Ordered that the order is reversed, on the law and as a matter of discretion, with costs, the motion is granted, the clerk’s judgment entered December 8, 2004 is vacated, the information subpoena dated March 28, 2005 is quashed, and the order dated May 26, 2005 is vacated.
“A [defendant] seeking to vacate a default judgment pursuant to CPLR 5015 (a) (1) ‘must demonstrate a reasonable excuse for its delay in appearing and answering the complaint and a meritorious defense to the action’ ” (New York & Presbyt. Hosp. v American Home Assur. Co., 28 AD3d 442 [2006], quoting Eugene Di Lorenzo, Inc. v A.C. Dutton Lbr.
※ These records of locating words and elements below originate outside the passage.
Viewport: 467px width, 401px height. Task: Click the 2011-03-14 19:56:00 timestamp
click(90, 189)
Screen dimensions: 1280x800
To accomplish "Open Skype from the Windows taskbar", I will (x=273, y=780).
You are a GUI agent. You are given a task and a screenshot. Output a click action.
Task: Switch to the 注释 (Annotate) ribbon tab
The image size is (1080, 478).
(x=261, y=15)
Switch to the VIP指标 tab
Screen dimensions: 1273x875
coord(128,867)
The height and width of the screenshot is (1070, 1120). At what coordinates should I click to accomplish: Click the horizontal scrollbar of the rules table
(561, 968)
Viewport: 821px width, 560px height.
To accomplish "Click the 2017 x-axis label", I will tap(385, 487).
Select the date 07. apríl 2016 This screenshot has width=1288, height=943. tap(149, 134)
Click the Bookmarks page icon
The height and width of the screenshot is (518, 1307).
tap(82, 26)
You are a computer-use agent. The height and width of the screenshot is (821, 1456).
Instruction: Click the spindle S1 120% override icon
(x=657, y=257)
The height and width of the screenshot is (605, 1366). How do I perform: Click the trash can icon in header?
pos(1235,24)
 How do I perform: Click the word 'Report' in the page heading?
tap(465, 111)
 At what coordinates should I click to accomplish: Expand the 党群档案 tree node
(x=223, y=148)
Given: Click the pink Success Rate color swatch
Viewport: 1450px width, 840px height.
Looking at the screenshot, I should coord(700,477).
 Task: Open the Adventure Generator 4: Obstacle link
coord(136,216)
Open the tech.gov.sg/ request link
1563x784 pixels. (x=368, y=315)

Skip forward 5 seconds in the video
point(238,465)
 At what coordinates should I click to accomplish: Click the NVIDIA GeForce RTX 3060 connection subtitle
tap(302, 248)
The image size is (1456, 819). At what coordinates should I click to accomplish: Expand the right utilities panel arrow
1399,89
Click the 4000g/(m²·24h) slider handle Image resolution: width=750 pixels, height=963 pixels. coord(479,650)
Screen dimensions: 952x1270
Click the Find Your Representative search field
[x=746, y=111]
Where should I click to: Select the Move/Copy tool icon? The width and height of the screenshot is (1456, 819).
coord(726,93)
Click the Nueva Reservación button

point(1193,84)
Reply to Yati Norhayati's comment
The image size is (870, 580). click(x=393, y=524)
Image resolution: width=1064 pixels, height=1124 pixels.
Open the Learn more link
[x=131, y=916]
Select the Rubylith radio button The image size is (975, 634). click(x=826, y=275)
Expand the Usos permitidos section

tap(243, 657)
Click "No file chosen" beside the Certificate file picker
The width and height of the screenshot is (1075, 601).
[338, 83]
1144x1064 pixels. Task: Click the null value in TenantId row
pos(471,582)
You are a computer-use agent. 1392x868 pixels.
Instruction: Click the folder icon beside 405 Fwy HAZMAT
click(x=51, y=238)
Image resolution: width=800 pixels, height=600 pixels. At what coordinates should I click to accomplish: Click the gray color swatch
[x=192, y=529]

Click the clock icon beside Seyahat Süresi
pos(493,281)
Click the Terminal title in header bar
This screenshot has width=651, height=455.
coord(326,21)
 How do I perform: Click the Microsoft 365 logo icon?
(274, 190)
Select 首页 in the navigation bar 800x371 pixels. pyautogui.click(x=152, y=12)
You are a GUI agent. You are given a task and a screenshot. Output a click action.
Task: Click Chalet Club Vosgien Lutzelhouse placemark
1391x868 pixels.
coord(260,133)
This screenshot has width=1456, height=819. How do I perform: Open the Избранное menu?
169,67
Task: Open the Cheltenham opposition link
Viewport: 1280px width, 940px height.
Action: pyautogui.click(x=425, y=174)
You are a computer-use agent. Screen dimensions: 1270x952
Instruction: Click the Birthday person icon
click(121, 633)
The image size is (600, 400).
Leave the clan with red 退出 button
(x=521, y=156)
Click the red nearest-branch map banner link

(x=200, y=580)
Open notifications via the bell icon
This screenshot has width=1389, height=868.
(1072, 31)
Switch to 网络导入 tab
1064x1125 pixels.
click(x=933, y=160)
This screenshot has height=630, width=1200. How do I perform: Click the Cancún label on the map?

Co., 67 NY2d 138, 141 [1986]). The defendants established both a reasonable excuse for their failure to timely appear and answer the complaint and potentially meritorious defenses, namely, the failure of the plaintiff New York University Hospital Rusk Institute to comply with the defendants’ demands for verification of the [*2]claim (see 11 NYCRR 65-3.8 [a] [1]; Mount Sinai Hosp. v Allstate Ins. Co., 25 AD3d 673, 674 [2006]; Nyack Hosp. v General Motors Acceptance Corp., 27 AD3d 96 [2005]) and the alleged exhaustion of the policy limits through payment of prior claims (see Mount Sinai v Allstate Ins. Co., 28 AD3d 727 [2006]; New York & Presbyt. Hosp. v Allstate Ins. Co., 12 AD3d 579 [2004]).
Accordingly, in view of the strong public policy that actions be resolved on their merits, the relatively brief delay involved, the defendants’ lack of wilfulness, and the absence of prejudice to the plaintiff, the Supreme Court improvidently exercised its discretion in denying the defendants’ motion, inter alia, to vacate the December 8, 2004, judgment (see New York & Presbyt. Hosp. v American Home Assur. Co., supra; New York & Presbyt. Hosp. v Auto One Ins. Co., 28 AD3d 441 [2006]; New York & Presbyt. Hosp. v Travelers Prop. Cas. Ins. Co., 27 AD3d 708 [2006]; Hospital for Joint Diseases v Dollar Rent A Car, 25 AD3d 534 [2006]). Miller, J.P., Adams, Goldstein and Covello, JJ., concur.